§ **Exercise**
Every single entry below should be reproduced verbatim.

Records excerpted from a collection
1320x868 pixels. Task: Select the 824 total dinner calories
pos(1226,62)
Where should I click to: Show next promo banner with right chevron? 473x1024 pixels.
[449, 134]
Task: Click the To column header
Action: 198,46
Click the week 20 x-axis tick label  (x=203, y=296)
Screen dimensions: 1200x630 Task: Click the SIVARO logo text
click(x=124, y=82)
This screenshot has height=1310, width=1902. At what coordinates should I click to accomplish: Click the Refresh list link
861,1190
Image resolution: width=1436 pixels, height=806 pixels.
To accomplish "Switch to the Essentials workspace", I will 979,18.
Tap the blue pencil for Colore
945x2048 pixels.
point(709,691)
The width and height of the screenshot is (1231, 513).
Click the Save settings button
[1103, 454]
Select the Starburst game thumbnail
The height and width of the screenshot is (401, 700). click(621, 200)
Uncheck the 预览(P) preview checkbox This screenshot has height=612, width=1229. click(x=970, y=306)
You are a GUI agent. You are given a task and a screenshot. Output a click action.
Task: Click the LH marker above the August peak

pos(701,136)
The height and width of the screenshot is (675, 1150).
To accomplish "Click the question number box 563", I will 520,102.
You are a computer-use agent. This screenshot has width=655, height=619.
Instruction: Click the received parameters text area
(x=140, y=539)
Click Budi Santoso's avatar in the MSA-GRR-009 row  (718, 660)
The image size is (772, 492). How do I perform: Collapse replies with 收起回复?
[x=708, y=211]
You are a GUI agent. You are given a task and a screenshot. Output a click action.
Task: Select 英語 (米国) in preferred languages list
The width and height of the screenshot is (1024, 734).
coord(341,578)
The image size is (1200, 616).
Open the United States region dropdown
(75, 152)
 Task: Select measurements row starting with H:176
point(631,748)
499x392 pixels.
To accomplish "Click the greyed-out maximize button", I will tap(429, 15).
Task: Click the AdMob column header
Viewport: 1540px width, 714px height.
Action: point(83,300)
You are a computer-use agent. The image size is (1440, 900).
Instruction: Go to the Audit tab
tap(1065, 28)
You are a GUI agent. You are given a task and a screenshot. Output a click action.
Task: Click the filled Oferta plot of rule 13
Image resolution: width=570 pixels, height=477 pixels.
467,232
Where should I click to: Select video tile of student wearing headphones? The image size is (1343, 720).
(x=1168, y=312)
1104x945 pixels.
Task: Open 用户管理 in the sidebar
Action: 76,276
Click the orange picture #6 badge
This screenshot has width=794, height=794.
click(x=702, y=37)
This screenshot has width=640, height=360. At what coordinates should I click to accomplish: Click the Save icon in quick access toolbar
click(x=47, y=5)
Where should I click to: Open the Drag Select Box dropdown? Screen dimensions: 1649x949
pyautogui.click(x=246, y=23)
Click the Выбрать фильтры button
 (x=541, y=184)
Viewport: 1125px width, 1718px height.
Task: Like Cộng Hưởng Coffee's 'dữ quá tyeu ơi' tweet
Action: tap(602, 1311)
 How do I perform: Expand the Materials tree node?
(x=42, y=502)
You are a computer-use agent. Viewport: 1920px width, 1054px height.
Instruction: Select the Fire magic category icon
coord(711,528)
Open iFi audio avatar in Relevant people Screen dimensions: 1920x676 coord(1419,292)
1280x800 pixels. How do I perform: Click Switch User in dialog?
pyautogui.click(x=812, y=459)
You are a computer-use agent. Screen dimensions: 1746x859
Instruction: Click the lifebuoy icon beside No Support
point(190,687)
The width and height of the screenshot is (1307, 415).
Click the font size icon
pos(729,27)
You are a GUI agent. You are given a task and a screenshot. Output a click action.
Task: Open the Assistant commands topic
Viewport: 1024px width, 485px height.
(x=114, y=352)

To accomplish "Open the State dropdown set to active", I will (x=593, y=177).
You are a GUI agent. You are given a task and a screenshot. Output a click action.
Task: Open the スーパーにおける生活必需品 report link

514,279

§ **Solved exercise**
1320x868 pixels. Task: Select the 824 total dinner calories
pos(1226,62)
Where should I click to: Show next promo banner with right chevron? 473x1024 pixels.
[449, 134]
Task: Click the To column header
Action: 198,46
Click the week 20 x-axis tick label  (x=203, y=296)
Screen dimensions: 1200x630 Task: Click the SIVARO logo text
click(x=124, y=82)
This screenshot has height=1310, width=1902. At what coordinates should I click to accomplish: Click the Refresh list link
861,1190
Image resolution: width=1436 pixels, height=806 pixels.
To accomplish "Switch to the Essentials workspace", I will 979,18.
Tap the blue pencil for Colore
945x2048 pixels.
point(709,691)
The width and height of the screenshot is (1231, 513).
Click the Save settings button
[1103, 454]
Select the Starburst game thumbnail
The height and width of the screenshot is (401, 700). click(621, 200)
Uncheck the 预览(P) preview checkbox This screenshot has height=612, width=1229. click(x=970, y=306)
You are a GUI agent. You are given a task and a screenshot. Output a click action.
Task: Click the LH marker above the August peak

pos(701,136)
The height and width of the screenshot is (675, 1150).
To accomplish "Click the question number box 563", I will 520,102.
You are a computer-use agent. This screenshot has width=655, height=619.
Instruction: Click the received parameters text area
(x=140, y=539)
Click Budi Santoso's avatar in the MSA-GRR-009 row  (718, 660)
The image size is (772, 492). How do I perform: Collapse replies with 收起回复?
[x=708, y=211]
You are a GUI agent. You are given a task and a screenshot. Output a click action.
Task: Select 英語 (米国) in preferred languages list
The width and height of the screenshot is (1024, 734).
coord(341,578)
The image size is (1200, 616).
Open the United States region dropdown
(75, 152)
 Task: Select measurements row starting with H:176
point(631,748)
499x392 pixels.
To accomplish "Click the greyed-out maximize button", I will tap(429, 15).
Task: Click the AdMob column header
Viewport: 1540px width, 714px height.
Action: point(83,300)
You are a computer-use agent. The image size is (1440, 900).
Instruction: Go to the Audit tab
tap(1065, 28)
You are a GUI agent. You are given a task and a screenshot. Output a click action.
Task: Click the filled Oferta plot of rule 13
Image resolution: width=570 pixels, height=477 pixels.
467,232
Where should I click to: Select video tile of student wearing headphones? The image size is (1343, 720).
(x=1168, y=312)
1104x945 pixels.
Task: Open 用户管理 in the sidebar
Action: 76,276
Click the orange picture #6 badge
This screenshot has width=794, height=794.
click(x=702, y=37)
This screenshot has width=640, height=360. At what coordinates should I click to accomplish: Click the Save icon in quick access toolbar
click(x=47, y=5)
Where should I click to: Open the Drag Select Box dropdown? Screen dimensions: 1649x949
pyautogui.click(x=246, y=23)
Click the Выбрать фильтры button
 (x=541, y=184)
Viewport: 1125px width, 1718px height.
Task: Like Cộng Hưởng Coffee's 'dữ quá tyeu ơi' tweet
Action: tap(602, 1311)
 How do I perform: Expand the Materials tree node?
(x=42, y=502)
You are a computer-use agent. Viewport: 1920px width, 1054px height.
Instruction: Select the Fire magic category icon
coord(711,528)
Open iFi audio avatar in Relevant people Screen dimensions: 1920x676 coord(1419,292)
1280x800 pixels. How do I perform: Click Switch User in dialog?
pyautogui.click(x=812, y=459)
You are a computer-use agent. Screen dimensions: 1746x859
Instruction: Click the lifebuoy icon beside No Support
point(190,687)
The width and height of the screenshot is (1307, 415).
Click the font size icon
pos(729,27)
You are a GUI agent. You are given a task and a screenshot. Output a click action.
Task: Open the Assistant commands topic
Viewport: 1024px width, 485px height.
(x=114, y=352)

To accomplish "Open the State dropdown set to active", I will (x=593, y=177).
You are a GUI agent. You are given a task and a screenshot. Output a click action.
Task: Open the スーパーにおける生活必需品 report link

514,279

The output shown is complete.